I did a clean nLited XP install, having the ethernet cable disconnected. After I installed Window Blinds I added a theme and having Nod 32 running in the background (I installed this before hand ofc) the word Win32/Adware.Virtumonde pops up. NOD cleans this up but I since I'm using firefox (I removed IE with nLite) I don't see any pop-ups/ads as I've installed the Adblock Plus addon for FF before hand.

FF also have the pop whatever blocker integrated as we all know, but still... I can't even visit google or most of the sites I visit regularly (trusted domains). Killing explorer.exe solves the problem. I do suspect that Virtumonde is still there but Nod won't detect it. I'm all up to date with XP/NOD 32 and still can't get rid of this.

I did some lurking on my iPod Touch on forums I can't even access (till now that I killed explorer.exe) about Virtumonde.
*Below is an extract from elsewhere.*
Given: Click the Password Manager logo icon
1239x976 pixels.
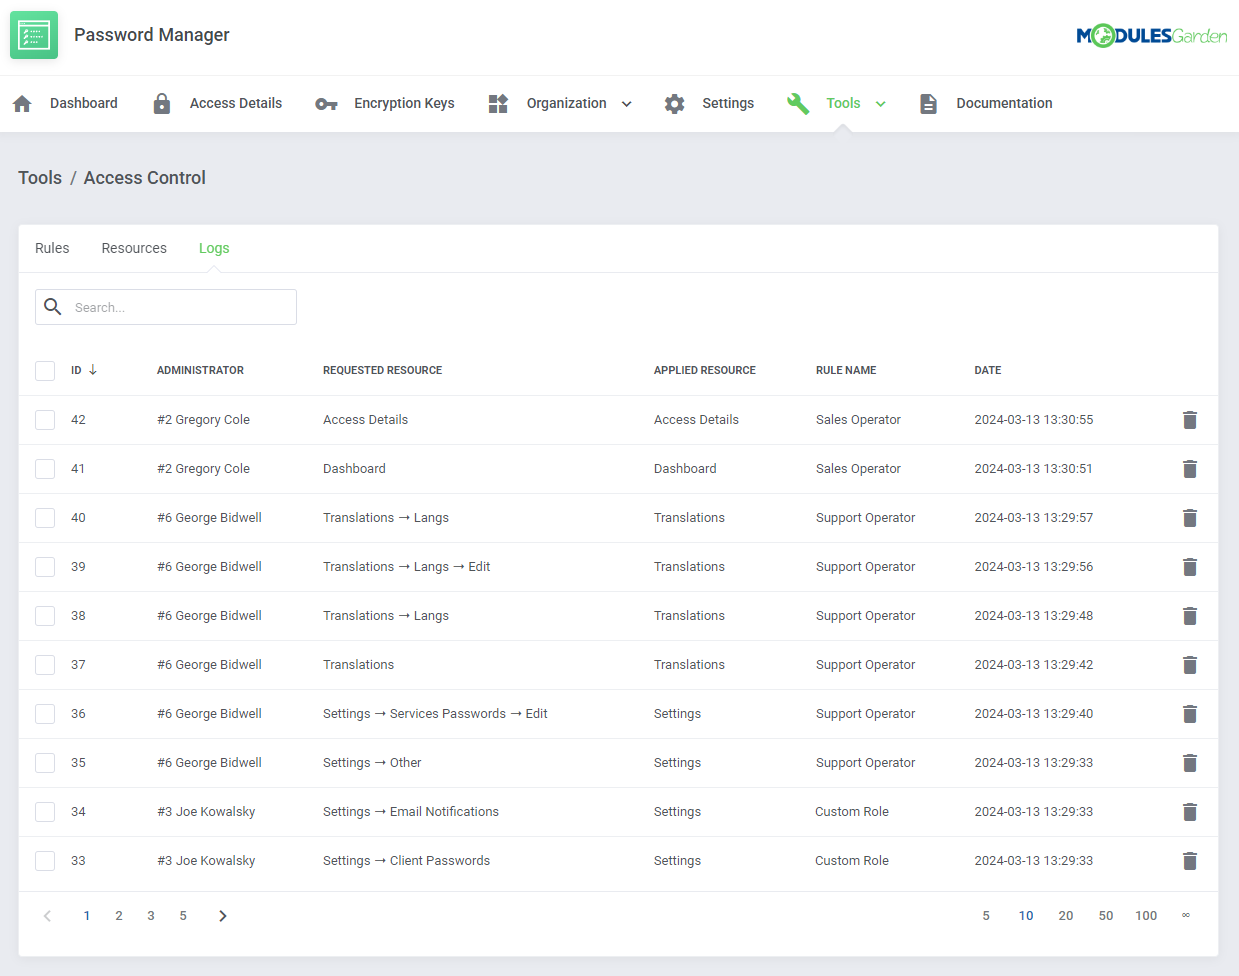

And I read that it's pretty hard to remove compared to other puny malewares.

So what's your suggestion? Do a reinstall (format etc) or find a solution before taking the hard yet easy way?

Note: Nothing seems to be getting slower, FF won't just open/load the sites at all. Last time I got infected was around the beta of SP2, so I kinda haven't thought about maleware at all... Virtumonde is supposed to open sites/popups but I have that all blocked >.>

Try scanning with Malwarebytes Anti-Malware.

Love ya dude. Seems that I had more to clean up than I expected.

You may want to get my program, LunarDownloader. It can help you get the programs you need to do a thorough cleanup. Download the Professional package and under the Links menu, select the PC Maintenance guide to get your computer cleaned up. Then post a HijackThis log.